> **FRAGMENTO DE PÁGINA**:
________________

De legiones y de nombres. Recuerdo haber conocido a José Bianco poco después de que ganara un juicio por la publicación de unas historias de Henry James que tradujo como nadie, en gran medida porque acaso el escritor y el traductor tuvieran con la ambigüedad una relación estrecha parecida, y contuvieran el aliento ante sombras disfrazadas. Estaba, raro en su carácter, exultante.
En una época, contábamos las traducciones de Aníbal Leal y creíamos en la versión de una comitiva de imprudentes galeotes trabajando a sus órdenes, o algo parecido a esa sentencia de Scott Fitzgerald sobre Waldo Frank: “Creí que era el nombre adoptado por una cohorte para asistir a todos los coloquios y congresos de literatura del mundo”.

________________

> **REGISTROS MOSTRADOS**:
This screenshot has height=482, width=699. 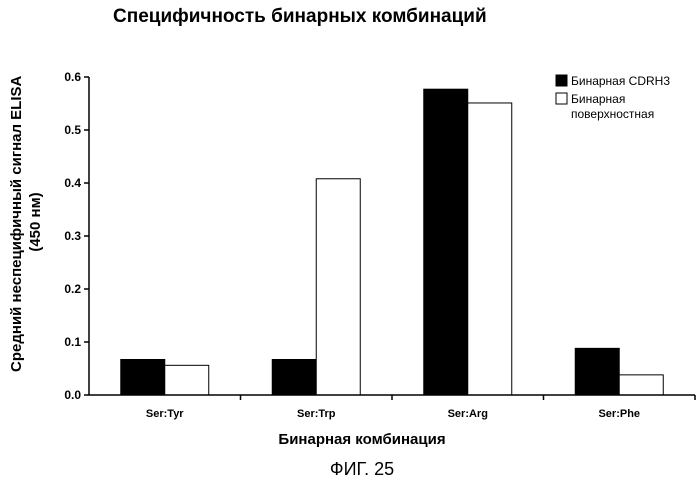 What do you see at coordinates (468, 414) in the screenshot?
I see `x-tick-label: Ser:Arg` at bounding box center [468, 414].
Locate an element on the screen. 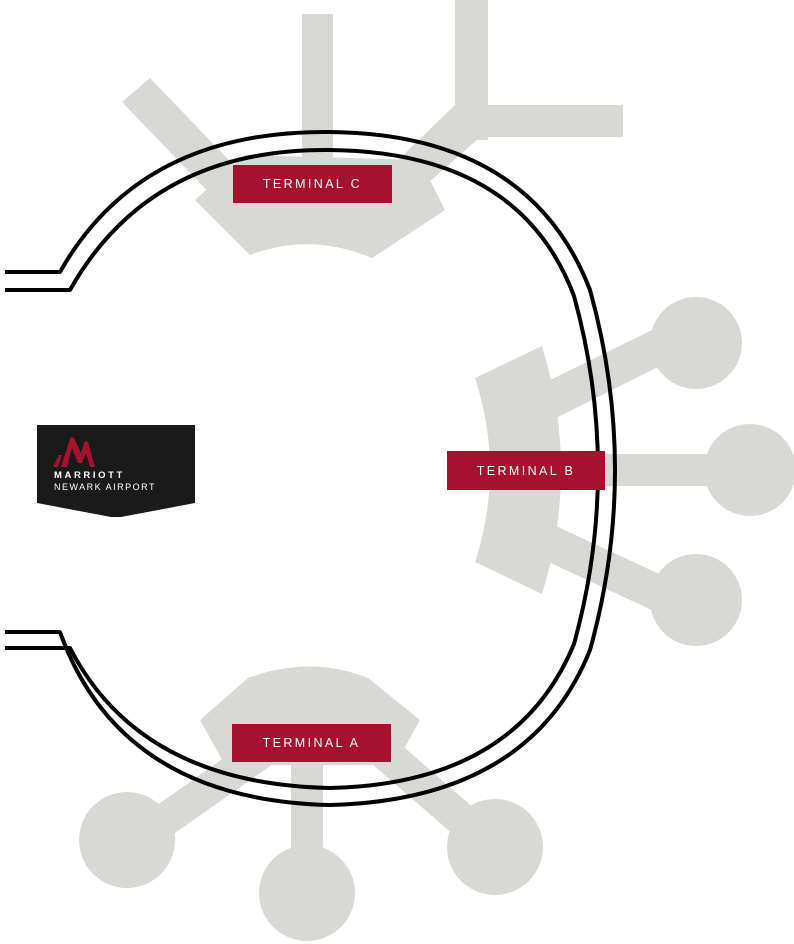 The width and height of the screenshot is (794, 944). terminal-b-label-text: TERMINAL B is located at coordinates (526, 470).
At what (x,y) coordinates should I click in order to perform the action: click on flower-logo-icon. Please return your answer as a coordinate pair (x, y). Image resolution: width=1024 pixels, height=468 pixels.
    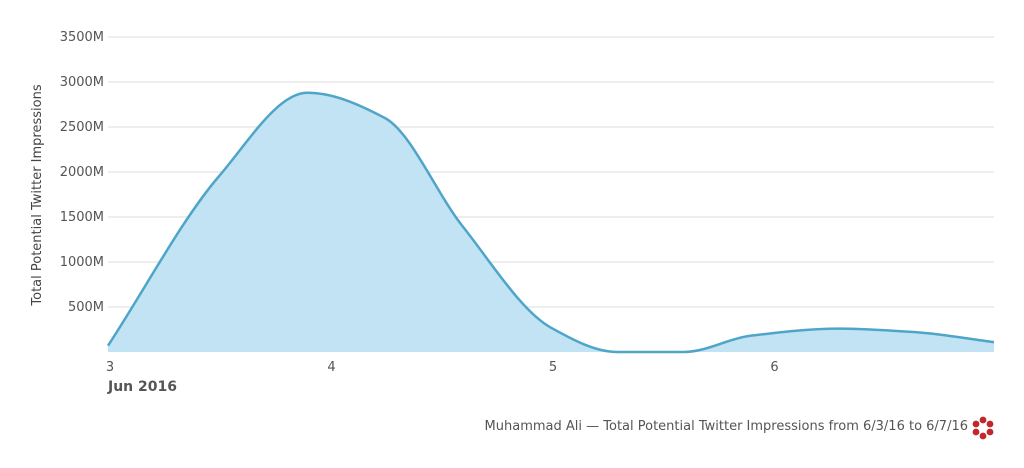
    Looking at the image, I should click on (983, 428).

________________

> **LISTA DE TAREAS**:
1. ¿Concuerdan con el fragmento sobre José Bianco estas afirmaciones? Responde sí o no a cada una y cita las palabras exactas del fragmento que lo deciden: (a) Bianco había ganado un juicio por la publicación de unas historias de Henry James; (b) cuando el narrador lo conoció, Bianco estaba abatido; (c) la frase sobre Waldo Frank se atribuye a Scott Fitzgerald.
2. Localiza en los registros todas las líneas que contienen la cadena "click" y cópialas; ten en cuenta que se distinguen mayúsculas y minúsculas.
El fragmento y los registros no guardan ninguna relación entre sí.

> **RESPUESTAS ESCRITAS**:
1.
(a) Sí: «poco después de que ganara un juicio por la publicación de unas historias de Henry James».
(b) No: «Estaba, raro en su carácter, exultante».
(c) Sí: «esa sentencia de Scott Fitzgerald sobre Waldo Frank».

2.
At what (x,y) coordinates should I click in order to perform the action: click on flower-logo-icon. Please return your answer as a coordinate pair (x, y). Image resolution: width=1024 pixels, height=468 pixels.
    Looking at the image, I should click on (983, 428).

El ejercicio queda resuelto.